Toutefois en Casamance les enfants nés après le déclenchement du conflit ont été surtout précocement marqués par les dégâts collatéraux de la guerre. Jacques Samuel Diatta élève à Thionck Essyl a été sommé par exemple, par ses parents de limiter ses déplacements entre Lyndiane et Thionck Essyl. «A chaque fois que je quittais Thionk Essyl pour venir à Ziguinchor, je vivais la hantise des braquages, car il y en avait beaucoup dans cet axe. Finalement, mes parents m’ont dit de limiter mes déplacements où si par extraordinaire je voyageais de laisser toutes mes affaires à Thionck Essyl», avise cet élève qui va faire la classe de Seconde l’année prochaine.

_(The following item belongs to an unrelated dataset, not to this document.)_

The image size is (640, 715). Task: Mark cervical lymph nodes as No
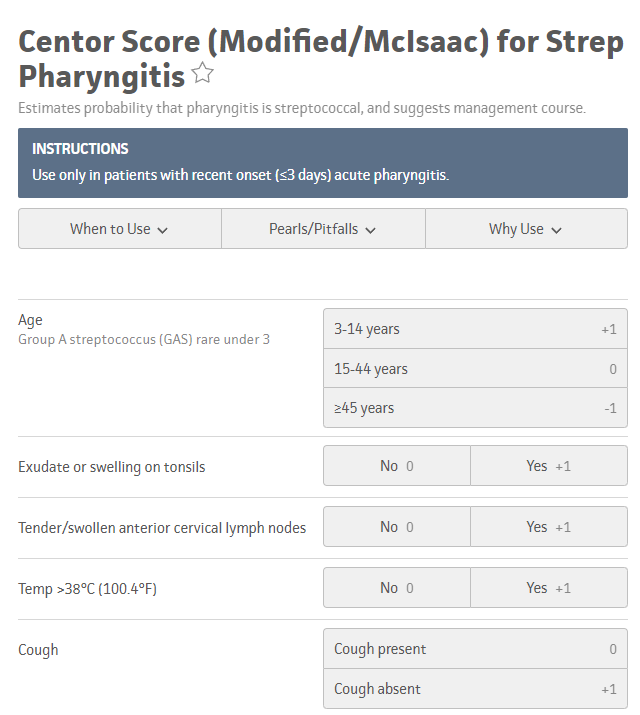point(396,527)
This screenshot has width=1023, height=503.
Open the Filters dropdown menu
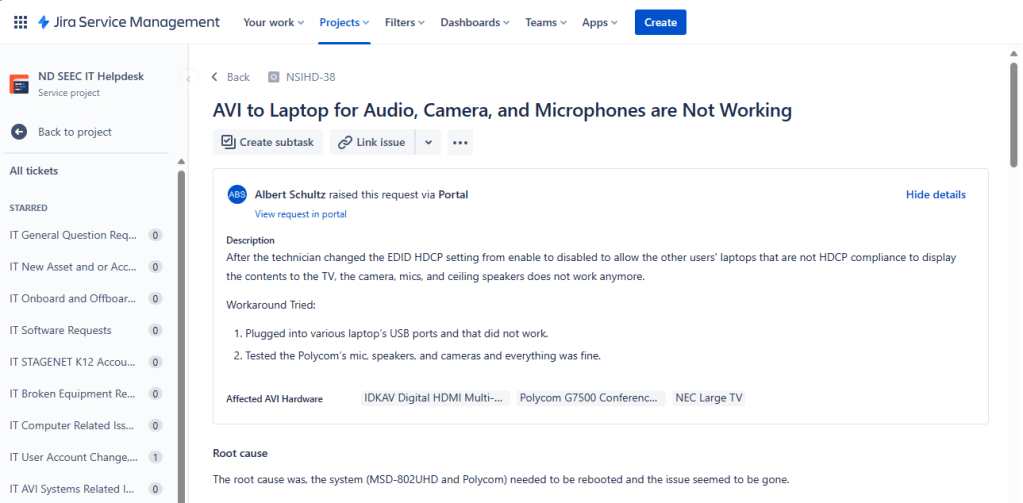(x=404, y=22)
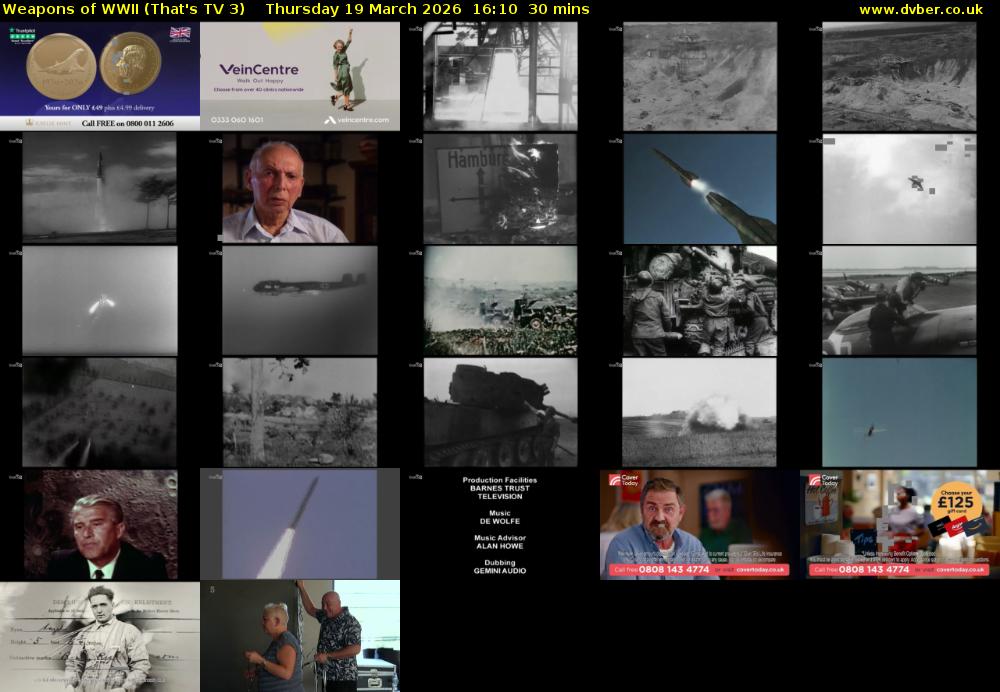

A Bignona en décembre 2010, six militaires sénégalais sont tombés dans le piège de rebelles et ils ont perdu la vie dans l’attaque de leurs positions à Sindian. Des guets-apens qui en rajoutent à l’insécurité dans la zone, car avec le ratissage et les patrouilles de l’armée, il est difficile de circuler, au grand dam des conducteurs de motos Jakarta. Talla Mbaye en fait partie. «Nous prions chaque jour, pour qu’il n y ait pas d’attaques, car cela nous empêche de travailler et si nous ne travaillons, nous aurons du mal à vivre décemment», soutient le jeune homme assis sur un pan du mur à l’ancienne gare routière de Bignona.

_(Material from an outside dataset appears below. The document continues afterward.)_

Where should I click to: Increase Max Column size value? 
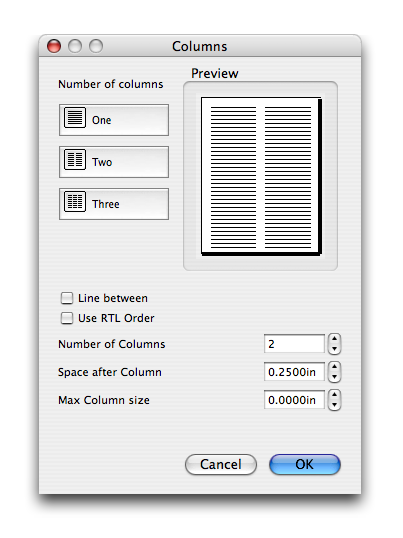tap(334, 395)
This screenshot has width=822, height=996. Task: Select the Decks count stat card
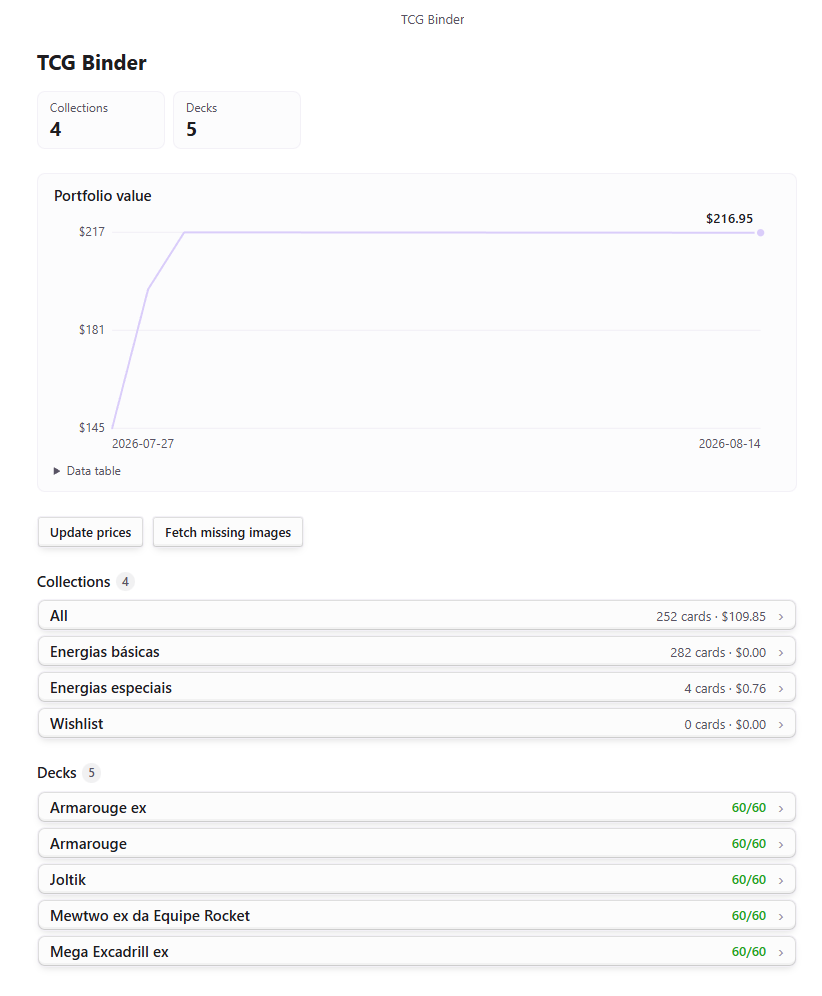(237, 120)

Au centre ville de Ziguinchor, l’ambiance est tout autre, car malgré les coupures d’électricité qui n’épargnent pas la ville, des promeneurs du soir fréquentent les places fortes de Ziguinchor comme la place Jean Paul II sans souci, ni crainte. Ziguinchor respire et vit dans la tranquillité et la quiétude. Rien à voir avec la ville en guerre que l’on en décrit. Ici, l’on est à mille lieux de penser qu’il y a une rébellion qui sévit depuis une vingtaine d’années. Surtout à la place Jean Paul II où une colombe blanche figée au sommet d’une statue trône, aux pieds du jet d’eau Gnima Sadio, une gamine de 12 ans d’âge porte un haut vert à motif rose et habite le quartier Boucott Sindian à Ziguinchor, à ses côtés Marie Sambou née en 1982 discutent en toute innocence et dans une bonne ambiance des jours heureux. La guerre, ces jeunes en entendent juste parler, mais au fond d’elles, elles auraient aimé que la colombe de la paix qui surplombent majestueusement la statue, puisse s’envoler pour le grand bonheur d’une région tant meurtrie. Les enfants de la guerre casamançaise ne vivent pas encore la paix définitive dans leur région. Mais, Landing Diémé, Daouda Diédhiou, Christian Faubert Sagna, Stéphanie Gakou, Cheikh Amadou Coly, Marie Sambou ne rêvent que de colombe blanche dans leur sommeil troublé…leur jeunesse aussi.